Update #2: I have an article published in the last issue of the American Tarot Association's printed Quarterly Journal, available with membership to the ATA. It was a deck interview with the Hudes Tarot. It was an interesting exercise and one I will be writing about here. In the upcoming issue I have an article called, "Confessions of a Wayward Tarot Journalist." If you are a member of the ATA, you'll be receiving the journal this month, I believe.

Update #3: My daughter came home from the hospital today. Yay! Thank you all for your kindness and support. It meant a lot to me and I truly appreciate it.

Thursday, November 02, 2006

As The Wheel Turns: An Update
Thank you all so much for your emails and comments. Tori wasn't doing so well, in fact she was getting worse. The pain in her neck was spreading to her ears and jaw such that she couldn't open her mouth very much at all and she couldn't sleep. The pain meds weren't helping much and she was miserable. I called her doc and she was seen this afternoon. They recommended we go back to the ER for a CT Scan. (Oh gawd, not another ER visit!) After waiting over two hours before even being interviewed in triage, I got a little (ok, a LOT) testy with the front desk. Shortly after my tirade, they called us back. She tried to stand up, but fell back in her seat as her legs would not support her. I went looking for a wheelchair, but the ER was so crowded all the wheelchairs were in use. I did my best to carry her, but she is as big as a small adult and I had to hobble her to the exam room. Where's a strapping orderly when you need one? There it was as if the Wheel spun round again, this time upwards as the attending physician, I swear he had a halo and wings, took control of the situation and instead of sending us back to the fourth level of hell (the ER waiting room) he made an executive decision to just admit her to the hospital. He said, "The hell with it, she can't even walk, she's in so much pain, she needs a CT, we'll keep her overnight." Instantly, she was given relief from her pain, steroids, a strep culture, a very competant and funny pediatrician, and a bed where she could sleep.

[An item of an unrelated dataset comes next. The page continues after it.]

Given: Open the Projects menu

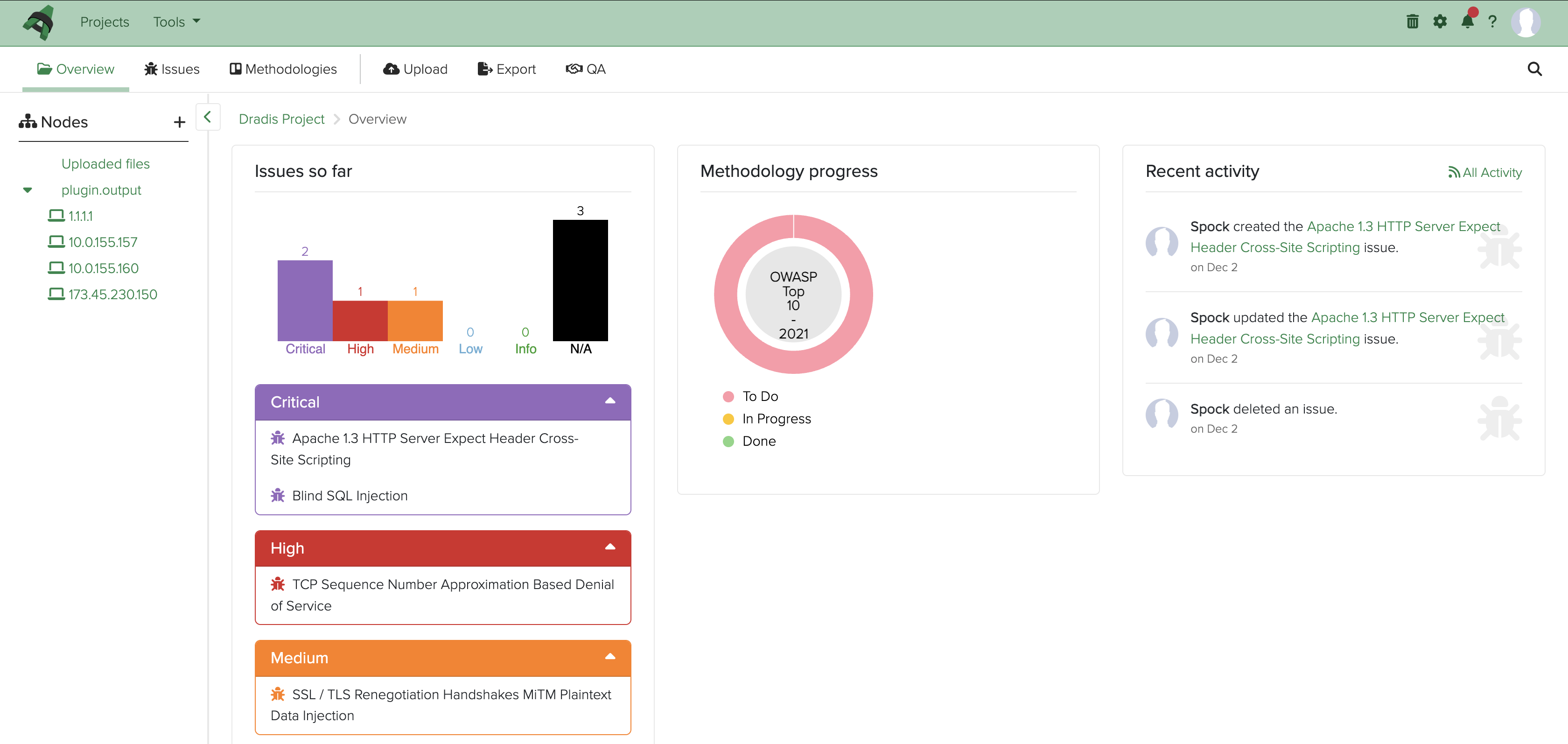Looking at the screenshot, I should click(x=104, y=22).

I had thrown a few cards right after calling her doctor's this afternoon. The Queen of Swords and the Eight of Wands. I thought the Queen of Swords might be her doctor, but it often represents myself in a reading. As it turned out, the Queen of Swords WAS me, getting loud and pointed at the ER, which then prompted the Eight of Wands -- fast action and resolution. Or the Queen of Swords was that ER doc, a compassionate man (see, Queens aren't always women) with just the right decision and word of authority that got things moving. Either way, the cards were right and when I saw the Eight of Wands I knew something would happen, a lot of things most likely, when I took her into the doc's today.

So, the CT revealed that she has an abscess deep in her neck tissue causing all that pain and obstructing her breathing. It requires IV antibiotic treatment and possibly a more invasive procedure if those don't work well enough. She may need to be transported to a larger hospital in another town for that. In any case, she's going to be at the hospital for a few days, as will I. So if you don't hear from me, you know where I am. I'm riding this particular Wheel, trying to stay in that center, and right now feeling very thankful for divine Providence in many ways.